Amazon Web Services has stopped billing Middle East region customers as extensive repairs to drone-damaged data centers continue. The company expects repairs to stretch on for months.

AWS announced it will not charge customers in its Middle East cloud region while infrastructure damaged by drone strikes undergoes repair work. The decision affects all services hosted in the affected data centers. The extent of damage to AWS infrastructure has forced the company into a prolonged repair timeline, with officials indicating the work will take considerably longer than initially assessed. Rather than charge customers for degraded or unavailable services during the reconstruction period, AWS opted to suspend billing entirely. This approach differs from typical service credit policies, which usually offer partial refunds for downtime. The complete billing waiver suggests the outage severity and repair duration exceed standard incident parameters. Data center infrastructure targeted in such incidents typically requires replacement of physical networking equipment, power distribution systems, and cooling infrastructure—all components that demand specialized procurement and installation time. AWS has not disclosed specific timelines for restoration or which specific facilities were impacted. The suspension of billing continues as long as repairs remain ongoing. Customers maintain access to their accounts and can monitor repair progress through AWS status dashboards.
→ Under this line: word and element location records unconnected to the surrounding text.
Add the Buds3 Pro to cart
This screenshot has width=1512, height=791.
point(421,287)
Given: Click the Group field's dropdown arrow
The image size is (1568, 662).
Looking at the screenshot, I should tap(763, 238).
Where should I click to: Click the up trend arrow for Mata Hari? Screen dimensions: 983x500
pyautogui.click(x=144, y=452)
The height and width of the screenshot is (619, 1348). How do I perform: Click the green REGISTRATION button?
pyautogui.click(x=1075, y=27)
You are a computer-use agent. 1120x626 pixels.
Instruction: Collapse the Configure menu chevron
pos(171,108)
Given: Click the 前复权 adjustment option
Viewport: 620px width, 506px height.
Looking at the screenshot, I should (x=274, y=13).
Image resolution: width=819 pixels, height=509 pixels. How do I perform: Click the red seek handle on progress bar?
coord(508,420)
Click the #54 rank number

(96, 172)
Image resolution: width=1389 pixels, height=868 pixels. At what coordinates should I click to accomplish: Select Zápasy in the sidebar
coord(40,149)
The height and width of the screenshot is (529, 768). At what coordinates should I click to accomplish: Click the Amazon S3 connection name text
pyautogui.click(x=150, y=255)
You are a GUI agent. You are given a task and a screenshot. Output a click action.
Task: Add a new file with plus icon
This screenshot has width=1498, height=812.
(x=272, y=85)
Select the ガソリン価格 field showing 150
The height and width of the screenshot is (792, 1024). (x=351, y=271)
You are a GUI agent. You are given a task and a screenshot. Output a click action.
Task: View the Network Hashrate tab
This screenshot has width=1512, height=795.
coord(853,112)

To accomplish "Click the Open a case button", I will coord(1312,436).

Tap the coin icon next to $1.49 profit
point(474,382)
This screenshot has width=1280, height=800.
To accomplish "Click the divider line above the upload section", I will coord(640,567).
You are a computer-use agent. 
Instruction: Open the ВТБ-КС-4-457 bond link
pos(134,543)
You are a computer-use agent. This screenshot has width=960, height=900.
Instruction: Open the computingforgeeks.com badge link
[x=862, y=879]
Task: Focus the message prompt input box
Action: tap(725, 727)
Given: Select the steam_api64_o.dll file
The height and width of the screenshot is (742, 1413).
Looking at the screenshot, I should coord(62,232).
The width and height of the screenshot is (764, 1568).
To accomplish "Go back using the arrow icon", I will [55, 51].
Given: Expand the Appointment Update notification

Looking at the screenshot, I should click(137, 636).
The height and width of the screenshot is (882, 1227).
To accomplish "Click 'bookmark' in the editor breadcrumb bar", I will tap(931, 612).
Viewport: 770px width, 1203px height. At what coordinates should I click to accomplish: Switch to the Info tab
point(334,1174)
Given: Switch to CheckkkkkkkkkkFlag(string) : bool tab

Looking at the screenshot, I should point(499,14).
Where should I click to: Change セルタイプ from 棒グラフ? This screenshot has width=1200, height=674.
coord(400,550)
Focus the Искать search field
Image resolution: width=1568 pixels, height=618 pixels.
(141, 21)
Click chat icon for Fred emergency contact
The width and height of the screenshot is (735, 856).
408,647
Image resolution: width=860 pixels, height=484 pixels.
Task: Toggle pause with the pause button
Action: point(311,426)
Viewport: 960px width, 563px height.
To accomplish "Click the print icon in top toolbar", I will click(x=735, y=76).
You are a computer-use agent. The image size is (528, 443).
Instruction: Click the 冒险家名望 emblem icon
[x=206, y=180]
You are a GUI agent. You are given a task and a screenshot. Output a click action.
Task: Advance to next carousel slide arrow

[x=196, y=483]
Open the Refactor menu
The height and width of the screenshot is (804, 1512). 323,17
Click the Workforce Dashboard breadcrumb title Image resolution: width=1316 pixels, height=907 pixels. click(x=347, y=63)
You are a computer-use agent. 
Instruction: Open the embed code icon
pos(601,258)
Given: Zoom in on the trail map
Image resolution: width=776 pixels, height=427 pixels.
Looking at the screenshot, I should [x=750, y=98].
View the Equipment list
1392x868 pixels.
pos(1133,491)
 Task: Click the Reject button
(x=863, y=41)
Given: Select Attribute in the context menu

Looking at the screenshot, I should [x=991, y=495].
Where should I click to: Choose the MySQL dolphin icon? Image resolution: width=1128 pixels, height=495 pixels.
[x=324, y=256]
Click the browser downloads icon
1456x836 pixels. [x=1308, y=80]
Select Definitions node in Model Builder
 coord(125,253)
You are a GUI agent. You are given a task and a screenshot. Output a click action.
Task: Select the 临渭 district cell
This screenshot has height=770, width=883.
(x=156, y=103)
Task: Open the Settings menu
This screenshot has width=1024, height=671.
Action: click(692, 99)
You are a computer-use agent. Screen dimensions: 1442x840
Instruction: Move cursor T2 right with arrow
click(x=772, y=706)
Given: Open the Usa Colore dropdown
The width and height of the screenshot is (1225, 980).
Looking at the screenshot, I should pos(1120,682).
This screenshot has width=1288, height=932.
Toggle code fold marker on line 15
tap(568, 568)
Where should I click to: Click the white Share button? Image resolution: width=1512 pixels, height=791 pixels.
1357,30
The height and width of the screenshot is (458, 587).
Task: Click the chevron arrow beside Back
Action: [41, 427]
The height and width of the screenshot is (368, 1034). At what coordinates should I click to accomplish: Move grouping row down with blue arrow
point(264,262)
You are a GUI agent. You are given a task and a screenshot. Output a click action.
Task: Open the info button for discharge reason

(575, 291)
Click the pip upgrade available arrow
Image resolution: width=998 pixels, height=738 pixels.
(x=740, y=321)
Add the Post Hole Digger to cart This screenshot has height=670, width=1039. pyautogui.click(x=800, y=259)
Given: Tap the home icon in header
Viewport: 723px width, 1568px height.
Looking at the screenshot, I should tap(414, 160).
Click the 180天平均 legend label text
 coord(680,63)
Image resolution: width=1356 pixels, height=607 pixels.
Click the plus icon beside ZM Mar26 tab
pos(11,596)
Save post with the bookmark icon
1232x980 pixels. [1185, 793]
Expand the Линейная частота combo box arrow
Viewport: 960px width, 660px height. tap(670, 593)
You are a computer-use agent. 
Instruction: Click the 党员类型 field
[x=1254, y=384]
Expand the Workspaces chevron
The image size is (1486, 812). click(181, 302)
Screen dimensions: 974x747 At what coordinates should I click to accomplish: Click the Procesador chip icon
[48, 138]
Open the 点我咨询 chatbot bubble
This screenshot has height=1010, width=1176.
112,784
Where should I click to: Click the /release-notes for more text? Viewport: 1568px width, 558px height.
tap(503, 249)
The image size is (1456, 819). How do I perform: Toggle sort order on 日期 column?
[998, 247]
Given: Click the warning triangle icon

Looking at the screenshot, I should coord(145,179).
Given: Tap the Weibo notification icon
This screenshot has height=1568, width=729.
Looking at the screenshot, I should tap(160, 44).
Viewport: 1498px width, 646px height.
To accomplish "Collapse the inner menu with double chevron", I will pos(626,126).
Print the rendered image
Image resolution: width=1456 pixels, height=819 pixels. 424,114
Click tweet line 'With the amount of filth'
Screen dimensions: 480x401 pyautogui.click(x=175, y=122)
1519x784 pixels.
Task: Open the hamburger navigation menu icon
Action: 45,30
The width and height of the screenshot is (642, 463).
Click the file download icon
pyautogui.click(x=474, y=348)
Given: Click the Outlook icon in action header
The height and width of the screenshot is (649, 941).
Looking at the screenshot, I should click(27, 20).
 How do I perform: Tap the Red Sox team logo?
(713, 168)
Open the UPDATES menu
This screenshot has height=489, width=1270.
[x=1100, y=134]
No official statement indicates whether the damaged region will eventually return to full operational capacity or if AWS plans permanent infrastructure changes. The incident underscores the vulnerability of cloud infrastructure to physical damage and the logistical challenges companies face when dealing with regional outages of significant duration. AWS operates multiple regions globally, and customers maintain the option to migrate workloads to other available regions during extended outages. However, migration of large-scale operations typically involves substantial technical work and potential compatibility adjustments.